» Exercise
Transcribe exactly the lines that fall between the one holding "The image size is (699, 524)." and the one holding "Task: Sort by the 成交量 column header", inclusive, from the entries below.

» Excerpted data
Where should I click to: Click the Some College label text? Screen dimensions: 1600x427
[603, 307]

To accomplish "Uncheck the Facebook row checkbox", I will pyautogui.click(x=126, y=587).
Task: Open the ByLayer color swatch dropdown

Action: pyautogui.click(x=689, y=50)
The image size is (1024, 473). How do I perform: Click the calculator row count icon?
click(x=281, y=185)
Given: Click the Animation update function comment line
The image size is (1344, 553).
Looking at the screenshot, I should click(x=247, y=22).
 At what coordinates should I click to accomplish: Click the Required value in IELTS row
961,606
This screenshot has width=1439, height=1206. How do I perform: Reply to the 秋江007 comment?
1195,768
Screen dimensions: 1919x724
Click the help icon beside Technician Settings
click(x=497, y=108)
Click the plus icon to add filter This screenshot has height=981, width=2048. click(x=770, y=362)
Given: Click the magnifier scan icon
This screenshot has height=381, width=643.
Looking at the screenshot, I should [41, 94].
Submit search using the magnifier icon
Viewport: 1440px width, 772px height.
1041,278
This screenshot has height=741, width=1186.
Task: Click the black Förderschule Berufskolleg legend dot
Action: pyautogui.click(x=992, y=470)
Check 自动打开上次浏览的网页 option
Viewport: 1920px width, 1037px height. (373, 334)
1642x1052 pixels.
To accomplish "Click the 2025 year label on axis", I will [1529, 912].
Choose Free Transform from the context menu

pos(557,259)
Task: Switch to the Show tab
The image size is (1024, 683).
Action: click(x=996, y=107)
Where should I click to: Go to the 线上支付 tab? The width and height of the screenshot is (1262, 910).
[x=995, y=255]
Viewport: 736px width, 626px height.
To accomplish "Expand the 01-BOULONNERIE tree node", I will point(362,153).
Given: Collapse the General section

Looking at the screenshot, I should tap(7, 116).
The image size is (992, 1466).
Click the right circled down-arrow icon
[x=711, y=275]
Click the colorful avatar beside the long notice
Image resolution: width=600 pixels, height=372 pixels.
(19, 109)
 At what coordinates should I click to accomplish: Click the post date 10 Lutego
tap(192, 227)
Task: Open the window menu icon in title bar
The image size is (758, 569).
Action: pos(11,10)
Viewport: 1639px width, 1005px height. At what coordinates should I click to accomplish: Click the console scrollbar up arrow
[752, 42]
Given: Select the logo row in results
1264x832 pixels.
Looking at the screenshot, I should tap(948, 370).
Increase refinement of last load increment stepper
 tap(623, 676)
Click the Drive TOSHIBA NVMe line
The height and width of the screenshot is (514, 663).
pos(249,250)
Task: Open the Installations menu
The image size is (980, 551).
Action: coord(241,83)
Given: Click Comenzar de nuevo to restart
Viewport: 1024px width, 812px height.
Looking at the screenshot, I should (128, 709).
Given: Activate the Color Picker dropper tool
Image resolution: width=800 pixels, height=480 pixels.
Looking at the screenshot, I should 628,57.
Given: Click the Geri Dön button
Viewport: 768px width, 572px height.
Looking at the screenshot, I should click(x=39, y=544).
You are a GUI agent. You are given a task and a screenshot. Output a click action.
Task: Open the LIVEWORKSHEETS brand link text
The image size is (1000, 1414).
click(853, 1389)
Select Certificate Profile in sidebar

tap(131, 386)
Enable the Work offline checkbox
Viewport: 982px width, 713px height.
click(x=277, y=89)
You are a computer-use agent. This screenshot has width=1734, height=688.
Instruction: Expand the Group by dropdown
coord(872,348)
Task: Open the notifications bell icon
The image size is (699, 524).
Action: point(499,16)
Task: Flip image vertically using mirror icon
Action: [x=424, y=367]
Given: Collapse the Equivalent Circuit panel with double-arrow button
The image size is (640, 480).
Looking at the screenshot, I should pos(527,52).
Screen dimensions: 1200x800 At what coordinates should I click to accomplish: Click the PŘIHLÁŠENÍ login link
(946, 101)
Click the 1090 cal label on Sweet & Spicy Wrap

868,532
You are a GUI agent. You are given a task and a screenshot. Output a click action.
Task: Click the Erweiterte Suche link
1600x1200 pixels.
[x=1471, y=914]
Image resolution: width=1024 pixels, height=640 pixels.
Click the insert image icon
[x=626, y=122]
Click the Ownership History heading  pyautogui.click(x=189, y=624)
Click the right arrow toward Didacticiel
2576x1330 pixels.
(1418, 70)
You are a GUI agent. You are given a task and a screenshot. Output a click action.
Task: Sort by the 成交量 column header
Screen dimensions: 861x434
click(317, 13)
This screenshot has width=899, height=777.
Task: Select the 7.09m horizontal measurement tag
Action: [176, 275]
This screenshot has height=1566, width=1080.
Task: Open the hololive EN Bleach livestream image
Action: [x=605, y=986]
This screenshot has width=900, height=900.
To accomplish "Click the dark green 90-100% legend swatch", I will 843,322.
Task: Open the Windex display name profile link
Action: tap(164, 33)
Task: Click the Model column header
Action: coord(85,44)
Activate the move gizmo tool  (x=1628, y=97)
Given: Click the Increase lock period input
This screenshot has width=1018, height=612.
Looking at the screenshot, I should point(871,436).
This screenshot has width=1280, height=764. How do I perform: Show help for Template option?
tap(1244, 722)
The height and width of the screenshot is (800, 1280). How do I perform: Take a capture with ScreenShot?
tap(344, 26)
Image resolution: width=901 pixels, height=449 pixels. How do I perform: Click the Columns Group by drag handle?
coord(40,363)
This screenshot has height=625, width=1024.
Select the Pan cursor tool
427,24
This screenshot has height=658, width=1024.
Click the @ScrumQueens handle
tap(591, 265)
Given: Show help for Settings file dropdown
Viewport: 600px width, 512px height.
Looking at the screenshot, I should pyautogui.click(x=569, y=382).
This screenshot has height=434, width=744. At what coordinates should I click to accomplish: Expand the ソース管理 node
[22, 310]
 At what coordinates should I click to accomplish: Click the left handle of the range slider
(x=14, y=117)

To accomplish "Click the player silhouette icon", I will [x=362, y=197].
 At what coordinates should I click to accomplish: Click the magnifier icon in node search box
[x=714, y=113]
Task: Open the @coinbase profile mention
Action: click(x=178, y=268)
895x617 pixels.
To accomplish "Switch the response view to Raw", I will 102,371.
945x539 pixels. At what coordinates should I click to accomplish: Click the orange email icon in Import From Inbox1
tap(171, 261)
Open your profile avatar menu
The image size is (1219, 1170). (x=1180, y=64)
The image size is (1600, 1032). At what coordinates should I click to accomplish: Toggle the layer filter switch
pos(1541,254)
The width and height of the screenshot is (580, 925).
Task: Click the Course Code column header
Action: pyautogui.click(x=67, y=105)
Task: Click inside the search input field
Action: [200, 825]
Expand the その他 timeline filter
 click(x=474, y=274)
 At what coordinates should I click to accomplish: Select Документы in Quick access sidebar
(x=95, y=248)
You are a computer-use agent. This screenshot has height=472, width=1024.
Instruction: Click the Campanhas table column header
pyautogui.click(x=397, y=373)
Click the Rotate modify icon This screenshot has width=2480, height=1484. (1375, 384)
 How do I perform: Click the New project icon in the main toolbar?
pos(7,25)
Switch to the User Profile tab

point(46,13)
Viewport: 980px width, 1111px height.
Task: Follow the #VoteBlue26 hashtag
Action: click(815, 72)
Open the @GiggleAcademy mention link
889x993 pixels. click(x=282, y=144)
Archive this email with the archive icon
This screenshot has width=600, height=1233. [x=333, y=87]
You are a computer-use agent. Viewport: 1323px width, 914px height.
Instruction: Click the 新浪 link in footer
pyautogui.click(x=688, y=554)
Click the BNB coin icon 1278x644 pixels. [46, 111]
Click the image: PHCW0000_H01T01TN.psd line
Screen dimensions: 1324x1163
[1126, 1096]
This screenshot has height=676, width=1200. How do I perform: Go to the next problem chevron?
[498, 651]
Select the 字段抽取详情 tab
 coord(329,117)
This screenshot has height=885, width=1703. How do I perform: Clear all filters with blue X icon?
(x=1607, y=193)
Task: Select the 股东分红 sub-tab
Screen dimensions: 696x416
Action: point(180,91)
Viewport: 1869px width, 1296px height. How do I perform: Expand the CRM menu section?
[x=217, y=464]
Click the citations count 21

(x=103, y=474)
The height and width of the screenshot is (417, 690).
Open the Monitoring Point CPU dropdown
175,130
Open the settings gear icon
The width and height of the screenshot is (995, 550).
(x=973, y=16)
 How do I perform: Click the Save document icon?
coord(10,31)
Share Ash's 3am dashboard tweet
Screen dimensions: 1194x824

» Output of the task
The image size is (699, 524).
Action: point(499,16)
Task: Flip image vertically using mirror icon
Action: [x=424, y=367]
Given: Collapse the Equivalent Circuit panel with double-arrow button
The image size is (640, 480).
Looking at the screenshot, I should pos(527,52).
Screen dimensions: 1200x800 At what coordinates should I click to accomplish: Click the PŘIHLÁŠENÍ login link
(946, 101)
Click the 1090 cal label on Sweet & Spicy Wrap

868,532
You are a GUI agent. You are given a task and a screenshot. Output a click action.
Task: Click the Erweiterte Suche link
1600x1200 pixels.
[x=1471, y=914]
Image resolution: width=1024 pixels, height=640 pixels.
Click the insert image icon
[x=626, y=122]
Click the Ownership History heading  pyautogui.click(x=189, y=624)
Click the right arrow toward Didacticiel
2576x1330 pixels.
(1418, 70)
You are a GUI agent. You are given a task and a screenshot. Output a click action.
Task: Sort by the 成交量 column header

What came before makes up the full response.